┌──

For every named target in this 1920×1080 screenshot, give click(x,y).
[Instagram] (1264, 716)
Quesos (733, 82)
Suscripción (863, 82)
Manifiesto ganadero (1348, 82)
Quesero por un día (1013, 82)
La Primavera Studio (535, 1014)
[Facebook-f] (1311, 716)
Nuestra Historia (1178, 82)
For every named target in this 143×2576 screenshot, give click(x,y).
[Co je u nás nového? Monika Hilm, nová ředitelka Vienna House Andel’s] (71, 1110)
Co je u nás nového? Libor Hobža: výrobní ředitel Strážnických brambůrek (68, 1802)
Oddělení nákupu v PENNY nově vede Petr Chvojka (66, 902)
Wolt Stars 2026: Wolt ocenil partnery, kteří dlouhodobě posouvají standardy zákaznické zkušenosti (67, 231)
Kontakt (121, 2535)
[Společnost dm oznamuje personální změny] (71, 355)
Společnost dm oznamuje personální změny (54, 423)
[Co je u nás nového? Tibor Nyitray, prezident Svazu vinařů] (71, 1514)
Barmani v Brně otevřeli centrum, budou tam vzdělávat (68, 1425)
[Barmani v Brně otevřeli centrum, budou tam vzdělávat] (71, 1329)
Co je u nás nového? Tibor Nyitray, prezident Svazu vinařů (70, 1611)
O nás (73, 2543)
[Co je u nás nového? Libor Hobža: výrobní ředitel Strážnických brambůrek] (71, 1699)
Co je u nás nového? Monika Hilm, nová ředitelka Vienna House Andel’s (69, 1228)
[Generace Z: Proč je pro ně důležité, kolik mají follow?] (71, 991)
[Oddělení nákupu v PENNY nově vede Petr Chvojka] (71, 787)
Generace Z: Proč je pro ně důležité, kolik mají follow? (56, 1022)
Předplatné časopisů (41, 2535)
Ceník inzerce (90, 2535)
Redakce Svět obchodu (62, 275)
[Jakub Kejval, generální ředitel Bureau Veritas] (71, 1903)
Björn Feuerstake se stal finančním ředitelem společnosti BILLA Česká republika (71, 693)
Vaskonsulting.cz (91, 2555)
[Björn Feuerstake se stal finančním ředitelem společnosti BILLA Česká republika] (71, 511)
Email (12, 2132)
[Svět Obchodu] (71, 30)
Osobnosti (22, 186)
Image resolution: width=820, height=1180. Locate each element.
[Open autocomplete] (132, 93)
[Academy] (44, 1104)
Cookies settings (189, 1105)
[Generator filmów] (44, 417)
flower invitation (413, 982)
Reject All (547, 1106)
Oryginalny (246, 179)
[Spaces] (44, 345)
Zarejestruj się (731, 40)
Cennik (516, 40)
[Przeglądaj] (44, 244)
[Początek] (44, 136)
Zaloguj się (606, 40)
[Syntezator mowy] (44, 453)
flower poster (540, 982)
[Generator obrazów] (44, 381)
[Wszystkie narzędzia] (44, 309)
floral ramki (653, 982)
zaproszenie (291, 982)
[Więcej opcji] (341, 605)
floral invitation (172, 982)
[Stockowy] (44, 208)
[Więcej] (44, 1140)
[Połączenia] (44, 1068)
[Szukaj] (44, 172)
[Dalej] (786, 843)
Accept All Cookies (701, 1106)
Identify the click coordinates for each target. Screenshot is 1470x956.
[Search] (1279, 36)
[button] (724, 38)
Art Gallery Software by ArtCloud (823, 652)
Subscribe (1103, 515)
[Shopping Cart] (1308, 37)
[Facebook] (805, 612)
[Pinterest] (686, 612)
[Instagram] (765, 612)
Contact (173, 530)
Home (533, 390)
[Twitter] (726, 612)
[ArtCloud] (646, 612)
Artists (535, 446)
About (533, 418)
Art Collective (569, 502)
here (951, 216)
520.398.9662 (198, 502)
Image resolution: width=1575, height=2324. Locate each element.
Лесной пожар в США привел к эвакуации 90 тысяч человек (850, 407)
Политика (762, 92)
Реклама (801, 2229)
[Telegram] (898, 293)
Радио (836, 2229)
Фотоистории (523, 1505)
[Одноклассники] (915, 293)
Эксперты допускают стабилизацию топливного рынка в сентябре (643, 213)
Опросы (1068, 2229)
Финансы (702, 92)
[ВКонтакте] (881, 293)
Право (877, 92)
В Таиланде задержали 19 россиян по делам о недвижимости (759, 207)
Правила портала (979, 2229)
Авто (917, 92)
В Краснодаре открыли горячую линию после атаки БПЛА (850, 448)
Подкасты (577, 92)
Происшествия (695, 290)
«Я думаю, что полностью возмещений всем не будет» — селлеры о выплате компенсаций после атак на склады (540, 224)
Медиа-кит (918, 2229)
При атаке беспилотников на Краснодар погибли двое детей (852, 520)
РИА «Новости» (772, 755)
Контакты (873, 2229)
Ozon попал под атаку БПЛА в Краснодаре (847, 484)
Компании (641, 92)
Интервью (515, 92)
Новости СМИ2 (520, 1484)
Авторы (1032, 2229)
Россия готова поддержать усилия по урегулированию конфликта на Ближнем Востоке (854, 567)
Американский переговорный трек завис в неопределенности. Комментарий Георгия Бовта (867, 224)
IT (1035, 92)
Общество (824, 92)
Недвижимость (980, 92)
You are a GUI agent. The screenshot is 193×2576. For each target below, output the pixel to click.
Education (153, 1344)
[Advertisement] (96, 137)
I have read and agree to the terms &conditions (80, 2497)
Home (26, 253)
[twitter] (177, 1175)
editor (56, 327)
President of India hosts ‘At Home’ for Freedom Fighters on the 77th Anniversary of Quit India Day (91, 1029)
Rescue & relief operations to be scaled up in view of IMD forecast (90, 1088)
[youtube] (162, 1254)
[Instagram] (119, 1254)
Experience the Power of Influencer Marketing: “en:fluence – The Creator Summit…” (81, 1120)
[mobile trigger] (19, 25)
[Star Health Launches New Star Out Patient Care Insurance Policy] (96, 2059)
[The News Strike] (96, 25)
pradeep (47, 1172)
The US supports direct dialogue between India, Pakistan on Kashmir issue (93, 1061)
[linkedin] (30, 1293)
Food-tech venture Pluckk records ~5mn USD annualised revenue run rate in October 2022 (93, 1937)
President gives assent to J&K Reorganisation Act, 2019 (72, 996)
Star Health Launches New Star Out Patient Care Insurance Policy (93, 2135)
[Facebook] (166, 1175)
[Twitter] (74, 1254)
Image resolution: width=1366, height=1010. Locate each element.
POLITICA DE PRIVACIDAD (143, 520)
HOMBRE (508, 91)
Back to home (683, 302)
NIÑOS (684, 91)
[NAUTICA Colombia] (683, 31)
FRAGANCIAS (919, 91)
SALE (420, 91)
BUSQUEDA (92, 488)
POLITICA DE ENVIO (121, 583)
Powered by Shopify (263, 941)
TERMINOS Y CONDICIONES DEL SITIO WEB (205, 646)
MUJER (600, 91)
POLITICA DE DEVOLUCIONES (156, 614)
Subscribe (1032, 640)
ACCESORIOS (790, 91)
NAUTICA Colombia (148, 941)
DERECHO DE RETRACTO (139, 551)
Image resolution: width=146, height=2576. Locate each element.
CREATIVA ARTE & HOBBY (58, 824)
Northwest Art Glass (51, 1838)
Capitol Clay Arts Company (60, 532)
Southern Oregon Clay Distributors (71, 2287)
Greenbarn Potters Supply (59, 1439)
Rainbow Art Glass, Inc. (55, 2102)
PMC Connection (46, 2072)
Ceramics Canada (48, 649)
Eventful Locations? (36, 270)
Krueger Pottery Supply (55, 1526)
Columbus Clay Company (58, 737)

└──

Exercise objective: The output should restate the data exactly, with no line missing.

Output:
For every named target in this 1920×1080 screenshot, give click(x,y).
[Instagram] (1264, 716)
Quesos (733, 82)
Suscripción (863, 82)
Manifiesto ganadero (1348, 82)
Quesero por un día (1013, 82)
La Primavera Studio (535, 1014)
[Facebook-f] (1311, 716)
Nuestra Historia (1178, 82)
For every named target in this 143×2576 screenshot, give click(x,y).
[Co je u nás nového? Monika Hilm, nová ředitelka Vienna House Andel’s] (71, 1110)
Co je u nás nového? Libor Hobža: výrobní ředitel Strážnických brambůrek (68, 1802)
Oddělení nákupu v PENNY nově vede Petr Chvojka (66, 902)
Wolt Stars 2026: Wolt ocenil partnery, kteří dlouhodobě posouvají standardy zákaznické zkušenosti (67, 231)
Kontakt (121, 2535)
[Společnost dm oznamuje personální změny] (71, 355)
Společnost dm oznamuje personální změny (54, 423)
[Co je u nás nového? Tibor Nyitray, prezident Svazu vinařů] (71, 1514)
Barmani v Brně otevřeli centrum, budou tam vzdělávat (68, 1425)
[Barmani v Brně otevřeli centrum, budou tam vzdělávat] (71, 1329)
Co je u nás nového? Tibor Nyitray, prezident Svazu vinařů (70, 1611)
O nás (73, 2543)
[Co je u nás nového? Libor Hobža: výrobní ředitel Strážnických brambůrek] (71, 1699)
Co je u nás nového? Monika Hilm, nová ředitelka Vienna House Andel’s (69, 1228)
[Generace Z: Proč je pro ně důležité, kolik mají follow?] (71, 991)
[Oddělení nákupu v PENNY nově vede Petr Chvojka] (71, 787)
Generace Z: Proč je pro ně důležité, kolik mají follow? (56, 1022)
Předplatné časopisů (41, 2535)
Ceník inzerce (90, 2535)
Redakce Svět obchodu (62, 275)
[Jakub Kejval, generální ředitel Bureau Veritas] (71, 1903)
Björn Feuerstake se stal finančním ředitelem společnosti BILLA Česká republika (71, 693)
Vaskonsulting.cz (91, 2555)
[Björn Feuerstake se stal finančním ředitelem společnosti BILLA Česká republika] (71, 511)
Email (12, 2132)
[Svět Obchodu] (71, 30)
Osobnosti (22, 186)
Image resolution: width=820, height=1180. Locate each element.
[Open autocomplete] (132, 93)
[Academy] (44, 1104)
Cookies settings (189, 1105)
[Generator filmów] (44, 417)
flower invitation (413, 982)
Reject All (547, 1106)
Oryginalny (246, 179)
[Spaces] (44, 345)
Zarejestruj się (731, 40)
Cennik (516, 40)
[Przeglądaj] (44, 244)
[Początek] (44, 136)
Zaloguj się (606, 40)
[Syntezator mowy] (44, 453)
flower poster (540, 982)
[Generator obrazów] (44, 381)
[Wszystkie narzędzia] (44, 309)
floral ramki (653, 982)
zaproszenie (291, 982)
[Więcej opcji] (341, 605)
floral invitation (172, 982)
[Stockowy] (44, 208)
[Więcej] (44, 1140)
[Połączenia] (44, 1068)
[Szukaj] (44, 172)
[Dalej] (786, 843)
Accept All Cookies (701, 1106)
Identify the click coordinates for each target. Screenshot is 1470x956.
[Search] (1279, 36)
[button] (724, 38)
Art Gallery Software by ArtCloud (823, 652)
Subscribe (1103, 515)
[Shopping Cart] (1308, 37)
[Facebook] (805, 612)
[Pinterest] (686, 612)
[Instagram] (765, 612)
Contact (173, 530)
Home (533, 390)
[Twitter] (726, 612)
[ArtCloud] (646, 612)
Artists (535, 446)
About (533, 418)
Art Collective (569, 502)
here (951, 216)
520.398.9662 (198, 502)
Image resolution: width=1575, height=2324. Locate each element.
Лесной пожар в США привел к эвакуации 90 тысяч человек (850, 407)
Политика (762, 92)
Реклама (801, 2229)
[Telegram] (898, 293)
Радио (836, 2229)
Фотоистории (523, 1505)
[Одноклассники] (915, 293)
Эксперты допускают стабилизацию топливного рынка в сентябре (643, 213)
Опросы (1068, 2229)
Финансы (702, 92)
[ВКонтакте] (881, 293)
Право (877, 92)
В Таиланде задержали 19 россиян по делам о недвижимости (759, 207)
Правила портала (979, 2229)
Авто (917, 92)
В Краснодаре открыли горячую линию после атаки БПЛА (850, 448)
Подкасты (577, 92)
Происшествия (695, 290)
«Я думаю, что полностью возмещений всем не будет» — селлеры о выплате компенсаций после атак на склады (540, 224)
Медиа-кит (918, 2229)
При атаке беспилотников на Краснодар погибли двое детей (852, 520)
РИА «Новости» (772, 755)
Контакты (873, 2229)
Ozon попал под атаку БПЛА в Краснодаре (847, 484)
Компании (641, 92)
Интервью (515, 92)
Новости СМИ2 (520, 1484)
Авторы (1032, 2229)
Россия готова поддержать усилия по урегулированию конфликта на Ближнем Востоке (854, 567)
Американский переговорный трек завис в неопределенности. Комментарий Георгия Бовта (867, 224)
IT (1035, 92)
Общество (824, 92)
Недвижимость (980, 92)
You are a GUI agent. The screenshot is 193×2576. For each target below, output the pixel to click.
Education (153, 1344)
[Advertisement] (96, 137)
I have read and agree to the terms &conditions (80, 2497)
Home (26, 253)
[twitter] (177, 1175)
editor (56, 327)
President of India hosts ‘At Home’ for Freedom Fighters on the 77th Anniversary of Quit India Day (91, 1029)
Rescue & relief operations to be scaled up in view of IMD forecast (90, 1088)
[youtube] (162, 1254)
[Instagram] (119, 1254)
Experience the Power of Influencer Marketing: “en:fluence – The Creator Summit…” (81, 1120)
[mobile trigger] (19, 25)
[Star Health Launches New Star Out Patient Care Insurance Policy] (96, 2059)
[The News Strike] (96, 25)
pradeep (47, 1172)
The US supports direct dialogue between India, Pakistan on Kashmir issue (93, 1061)
[linkedin] (30, 1293)
Food-tech venture Pluckk records ~5mn USD annualised revenue run rate in October 2022 (93, 1937)
President gives assent to J&K Reorganisation Act, 2019 (72, 996)
Star Health Launches New Star Out Patient Care Insurance Policy (93, 2135)
[Facebook] (166, 1175)
[Twitter] (74, 1254)
Image resolution: width=1366, height=1010. Locate each element.
POLITICA DE PRIVACIDAD (143, 520)
HOMBRE (508, 91)
Back to home (683, 302)
NIÑOS (684, 91)
[NAUTICA Colombia] (683, 31)
FRAGANCIAS (919, 91)
SALE (420, 91)
BUSQUEDA (92, 488)
POLITICA DE ENVIO (121, 583)
Powered by Shopify (263, 941)
TERMINOS Y CONDICIONES DEL SITIO WEB (205, 646)
MUJER (600, 91)
POLITICA DE DEVOLUCIONES (156, 614)
Subscribe (1032, 640)
ACCESORIOS (790, 91)
NAUTICA Colombia (148, 941)
DERECHO DE RETRACTO (139, 551)
Image resolution: width=146, height=2576. Locate each element.
CREATIVA ARTE & HOBBY (58, 824)
Northwest Art Glass (51, 1838)
Capitol Clay Arts Company (60, 532)
Southern Oregon Clay Distributors (71, 2287)
Greenbarn Potters Supply (59, 1439)
Rainbow Art Glass, Inc. (55, 2102)
PMC Connection (46, 2072)
Ceramics Canada (48, 649)
Eventful Locations? (36, 270)
Krueger Pottery Supply (55, 1526)
Columbus Clay Company (58, 737)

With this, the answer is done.